## Your instructions
Work out how many lines of the data hold the string "size", and reply with that number alone.

## Material to process
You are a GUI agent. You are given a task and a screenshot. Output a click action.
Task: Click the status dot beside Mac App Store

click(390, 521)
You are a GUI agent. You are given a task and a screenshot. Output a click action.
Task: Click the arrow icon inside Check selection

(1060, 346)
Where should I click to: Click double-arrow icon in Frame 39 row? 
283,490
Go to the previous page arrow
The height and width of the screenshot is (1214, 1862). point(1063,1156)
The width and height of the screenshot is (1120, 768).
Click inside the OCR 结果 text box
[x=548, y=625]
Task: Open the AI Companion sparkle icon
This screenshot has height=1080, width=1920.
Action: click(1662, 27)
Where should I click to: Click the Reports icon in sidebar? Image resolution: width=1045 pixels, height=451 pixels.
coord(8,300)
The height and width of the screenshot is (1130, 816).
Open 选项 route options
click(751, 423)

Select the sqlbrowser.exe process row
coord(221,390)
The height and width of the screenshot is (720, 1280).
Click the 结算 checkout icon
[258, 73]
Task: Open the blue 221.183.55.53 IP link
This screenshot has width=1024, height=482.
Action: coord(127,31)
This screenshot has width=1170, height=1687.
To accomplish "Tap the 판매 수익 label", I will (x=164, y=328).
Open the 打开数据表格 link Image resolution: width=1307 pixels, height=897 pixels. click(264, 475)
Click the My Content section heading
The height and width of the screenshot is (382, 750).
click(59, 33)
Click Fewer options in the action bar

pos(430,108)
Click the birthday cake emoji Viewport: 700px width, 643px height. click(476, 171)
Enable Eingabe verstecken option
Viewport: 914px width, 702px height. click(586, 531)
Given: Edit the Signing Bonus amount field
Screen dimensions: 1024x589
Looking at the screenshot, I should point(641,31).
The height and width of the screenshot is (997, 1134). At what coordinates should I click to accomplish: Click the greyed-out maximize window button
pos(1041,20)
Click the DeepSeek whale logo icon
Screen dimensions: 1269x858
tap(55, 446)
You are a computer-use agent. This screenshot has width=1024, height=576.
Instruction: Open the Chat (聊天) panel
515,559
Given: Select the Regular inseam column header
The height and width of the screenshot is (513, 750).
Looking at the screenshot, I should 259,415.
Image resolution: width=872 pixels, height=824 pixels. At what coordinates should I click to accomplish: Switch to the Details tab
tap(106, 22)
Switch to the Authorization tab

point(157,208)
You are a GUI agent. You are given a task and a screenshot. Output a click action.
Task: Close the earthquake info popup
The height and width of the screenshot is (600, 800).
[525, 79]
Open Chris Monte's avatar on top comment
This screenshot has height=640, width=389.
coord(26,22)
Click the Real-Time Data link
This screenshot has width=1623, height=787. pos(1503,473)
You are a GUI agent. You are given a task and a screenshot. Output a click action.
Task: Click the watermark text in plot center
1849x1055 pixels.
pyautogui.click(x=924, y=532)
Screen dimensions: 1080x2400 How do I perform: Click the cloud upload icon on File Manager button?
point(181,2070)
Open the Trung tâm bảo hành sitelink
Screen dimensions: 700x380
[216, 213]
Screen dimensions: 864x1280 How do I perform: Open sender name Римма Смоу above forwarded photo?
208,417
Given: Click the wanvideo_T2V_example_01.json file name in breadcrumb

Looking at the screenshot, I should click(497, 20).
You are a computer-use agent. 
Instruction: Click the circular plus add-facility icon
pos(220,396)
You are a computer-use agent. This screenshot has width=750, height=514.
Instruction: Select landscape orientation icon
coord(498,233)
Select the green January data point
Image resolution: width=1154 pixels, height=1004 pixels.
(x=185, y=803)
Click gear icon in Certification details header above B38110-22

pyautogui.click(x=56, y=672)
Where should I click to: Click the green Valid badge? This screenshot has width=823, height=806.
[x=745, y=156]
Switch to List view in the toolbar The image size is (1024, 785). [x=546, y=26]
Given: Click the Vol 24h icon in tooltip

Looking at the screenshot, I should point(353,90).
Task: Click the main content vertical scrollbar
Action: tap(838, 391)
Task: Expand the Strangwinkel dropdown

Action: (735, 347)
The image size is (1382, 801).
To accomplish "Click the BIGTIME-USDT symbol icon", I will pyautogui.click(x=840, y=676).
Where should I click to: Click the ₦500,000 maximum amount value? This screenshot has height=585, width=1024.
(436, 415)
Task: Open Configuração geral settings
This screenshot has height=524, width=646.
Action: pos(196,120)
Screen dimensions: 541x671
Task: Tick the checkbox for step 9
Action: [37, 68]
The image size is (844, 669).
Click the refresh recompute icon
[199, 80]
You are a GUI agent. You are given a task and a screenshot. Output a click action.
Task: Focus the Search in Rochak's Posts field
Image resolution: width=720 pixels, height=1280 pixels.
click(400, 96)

## Answer space
3